Stored records:
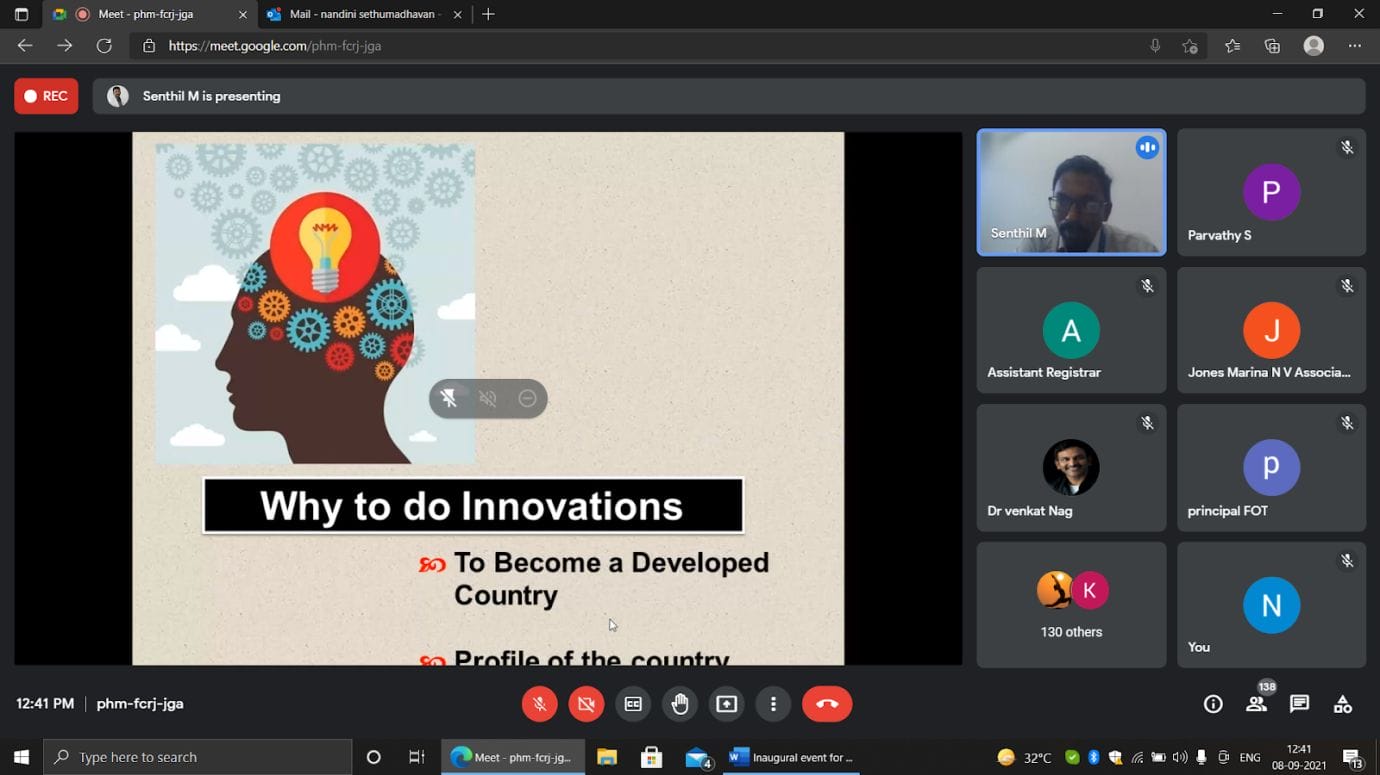Viewport: 1380px width, 775px height.
Task: Open the Word Inaugural event taskbar item
Action: click(791, 757)
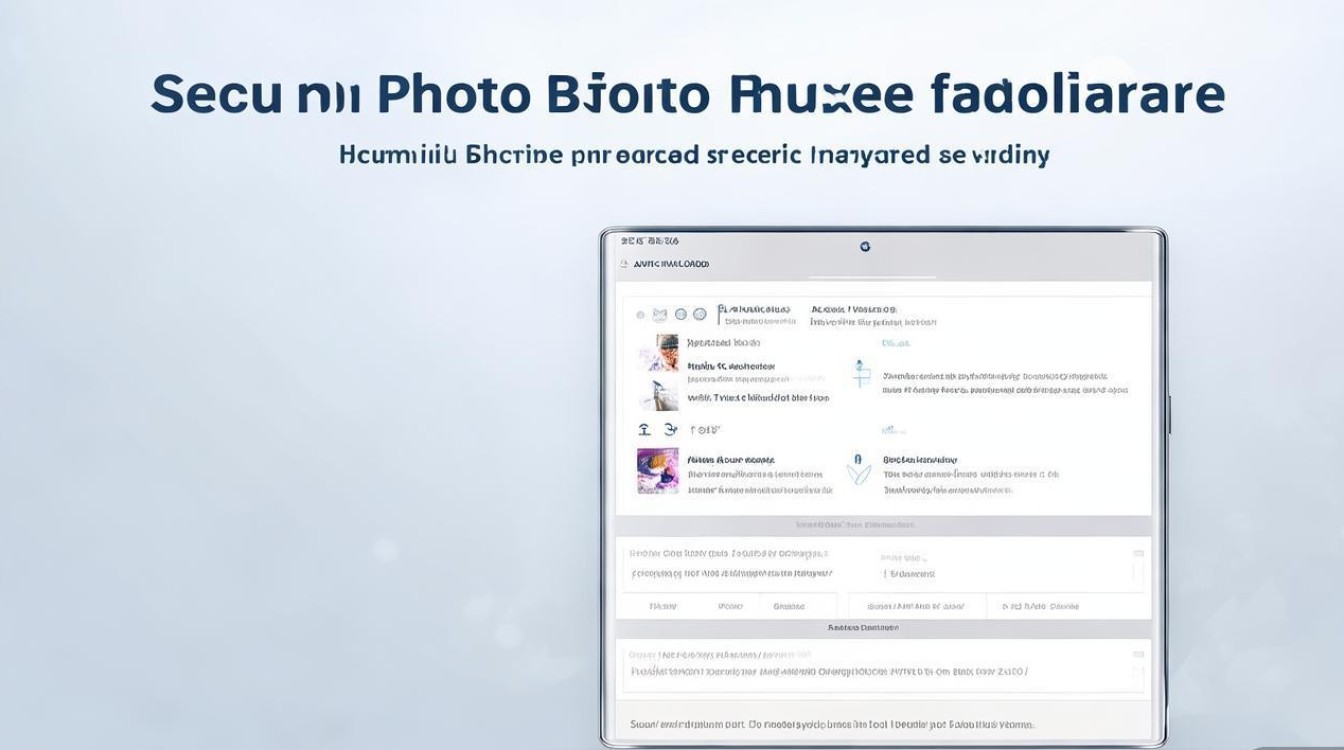This screenshot has width=1344, height=750.
Task: Select the small gray radio dot before the envelope
Action: click(x=640, y=314)
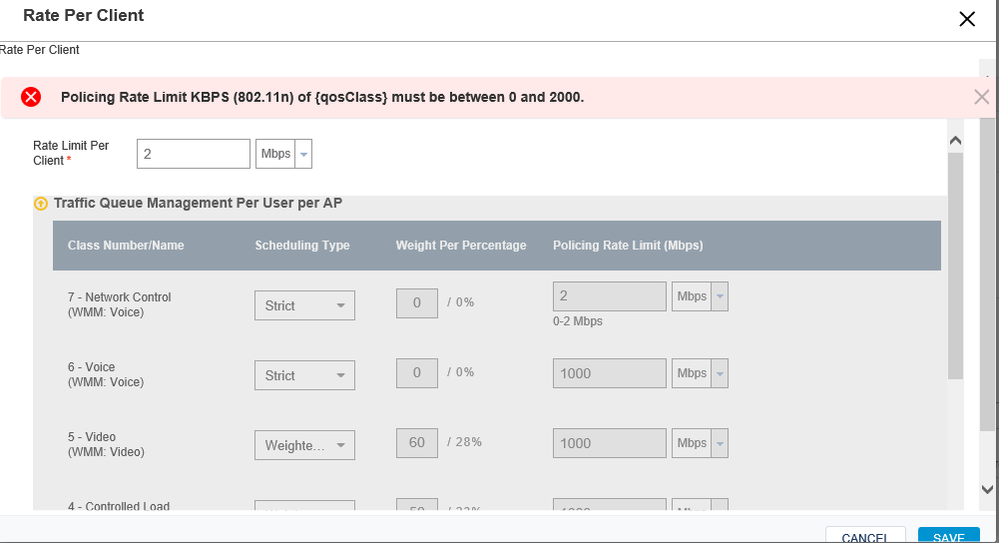999x543 pixels.
Task: Click the red error icon in banner
Action: tap(31, 97)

What to work on:
Quote all of the material above word for word, leaving out the pictures.

Worked solution:
Viewport: 1380px width, 775px height.
Task: Open the Word Inaugural event taskbar item
Action: click(791, 757)
This screenshot has width=1344, height=750.
Task: Select the small gray radio dot before the envelope
Action: click(x=640, y=314)
999x543 pixels.
Task: Click the red error icon in banner
Action: tap(31, 97)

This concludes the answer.